Plus Taricaya is just plain fun! Even working and sweating in the humidity and the sun, I had a blast with the staff and my fellow volunteers. Swimming in the river, taking walks along the paths, playing cards and other games, watching movies, playing soccer/football at the local hang-out Amazon Planet, and trying to hold conversations while a thunderstorm pounds on the roof above; we had plenty of laughs.

Living in the jungle with other volunteers

Turtle release

While other projects offer a placement with a host family, which gives you an amazing view of the people and culture you’re living among, I loved the opportunity to live with the other volunteers and staff. I made so many friends from around the world, and I was glad to be working alongside people who were experiencing the same things as me for the first time.
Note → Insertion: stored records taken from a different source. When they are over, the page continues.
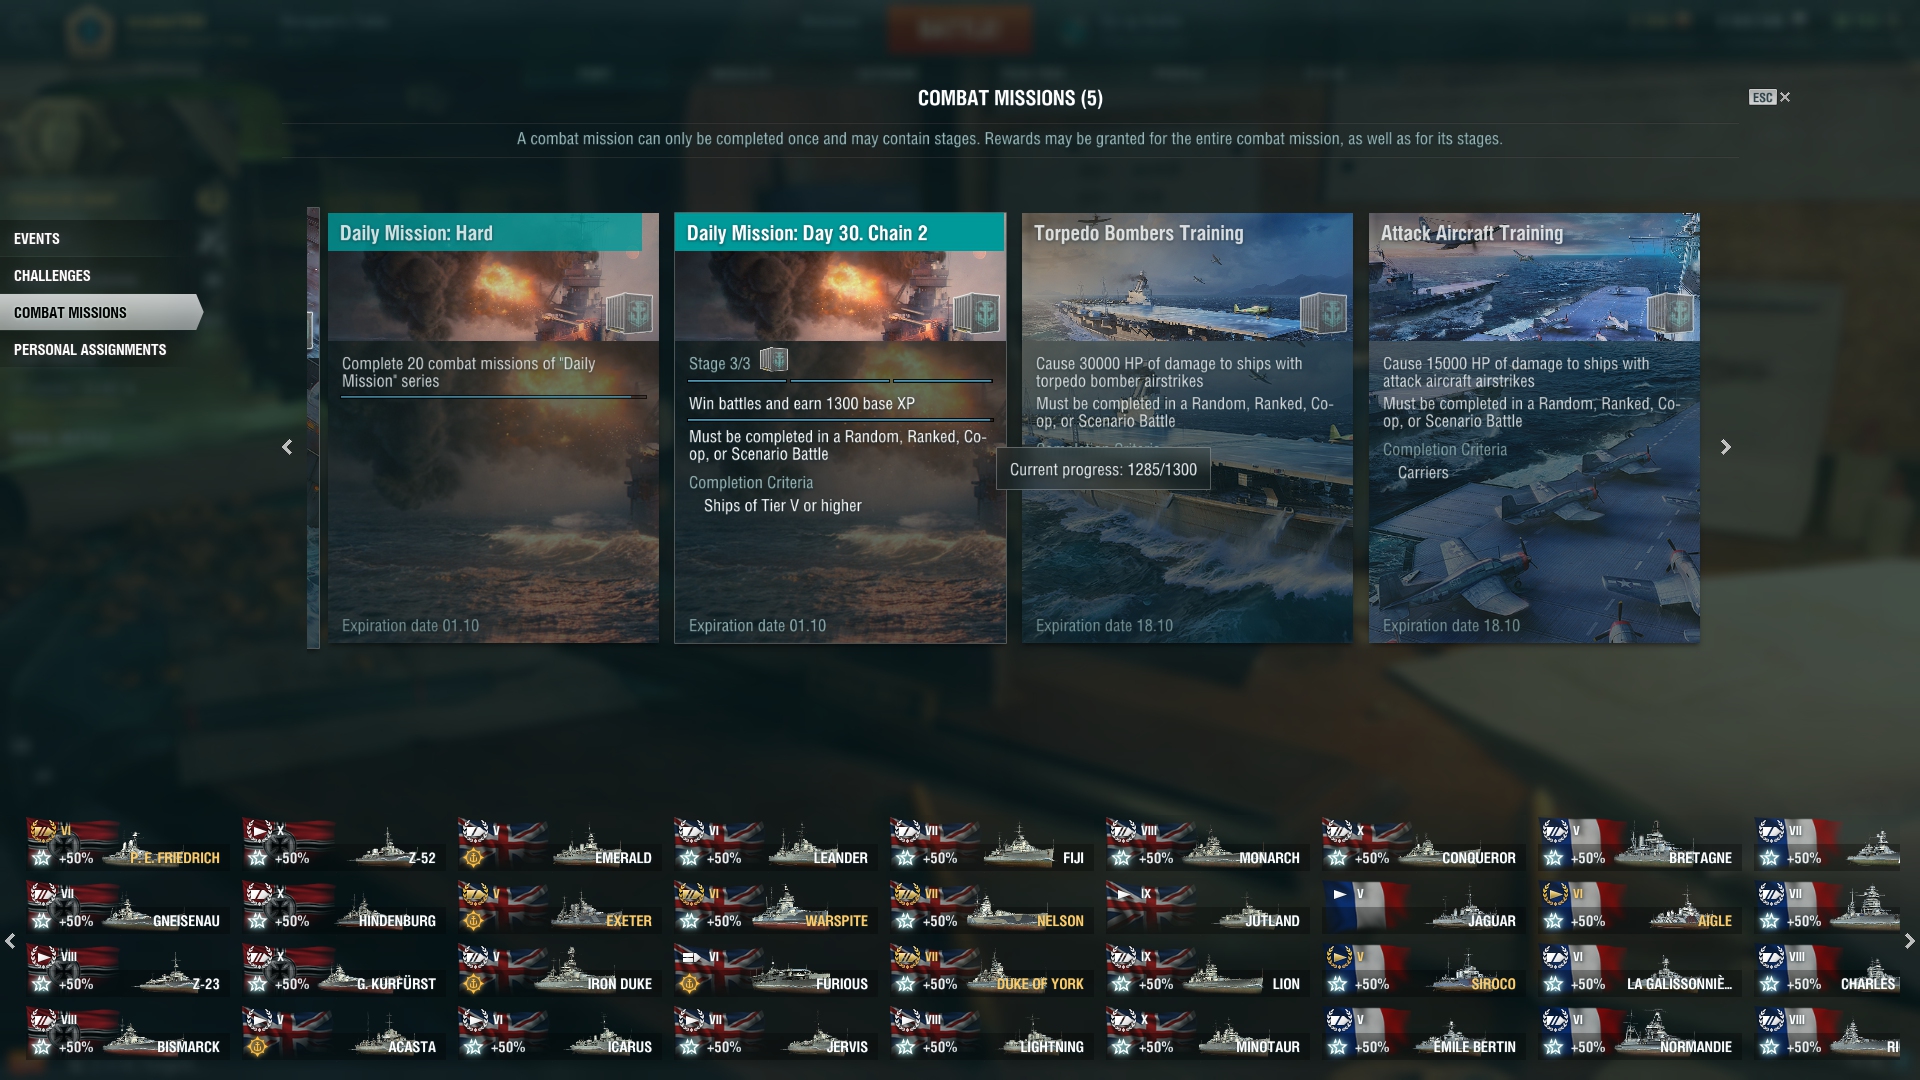The height and width of the screenshot is (1080, 1920).
Task: Click the container icon on Attack Aircraft Training
Action: click(1670, 314)
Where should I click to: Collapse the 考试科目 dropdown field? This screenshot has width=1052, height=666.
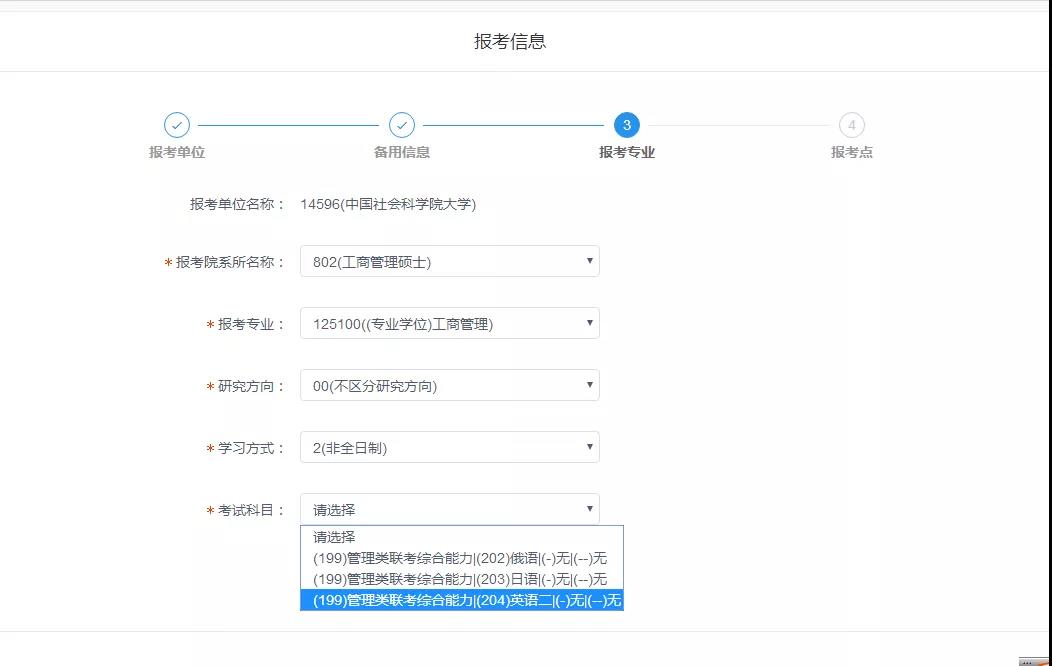click(449, 510)
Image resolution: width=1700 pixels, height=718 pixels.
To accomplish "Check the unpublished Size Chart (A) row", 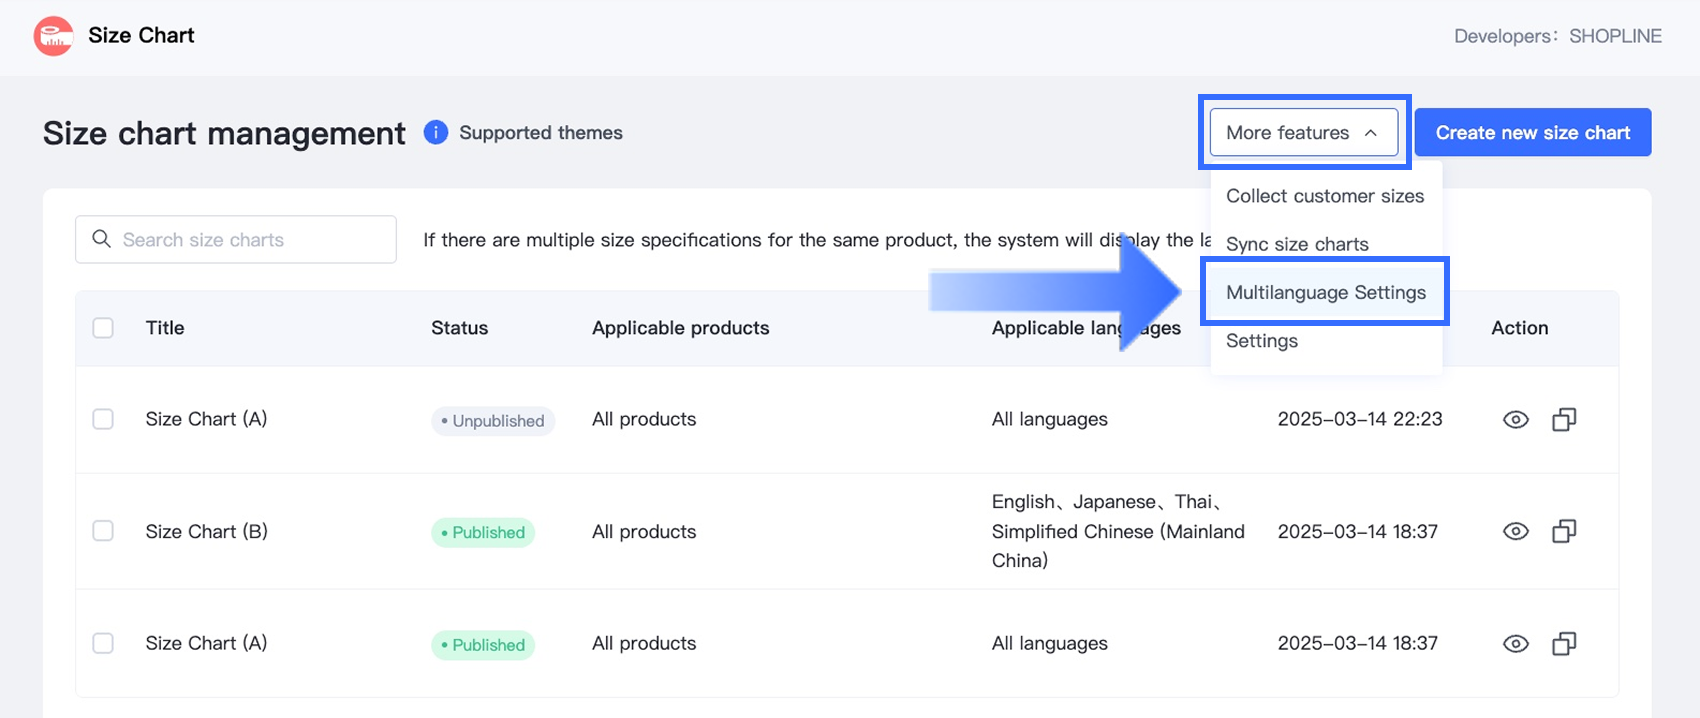I will pyautogui.click(x=103, y=419).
It felt like a community, all of us working together to get things accomplished. To those who didn’t mind the early hours and put their all into the activities, I was honoured to work beside them.

I can’t recommend Projects Abroad, and the Peru Conservation Project at Taricaya in particular, enough to anyone interested in volunteering abroad. Already a few of my friends have found projects of interest and are saving their money for their own trips. I learned so much, had many wonderful experiences and adventures, and made numerous friends from around the world.

Even if I am able to take another journey with Projects Abroad, which I would love to do one day, I know I would never be able to repeat this experience and, personally, I wouldn’t want to even try. It was unique and will never be forgotten. Everyone should have the opportunity to enjoy their own irreplaceable adventure, wherever they decide to go.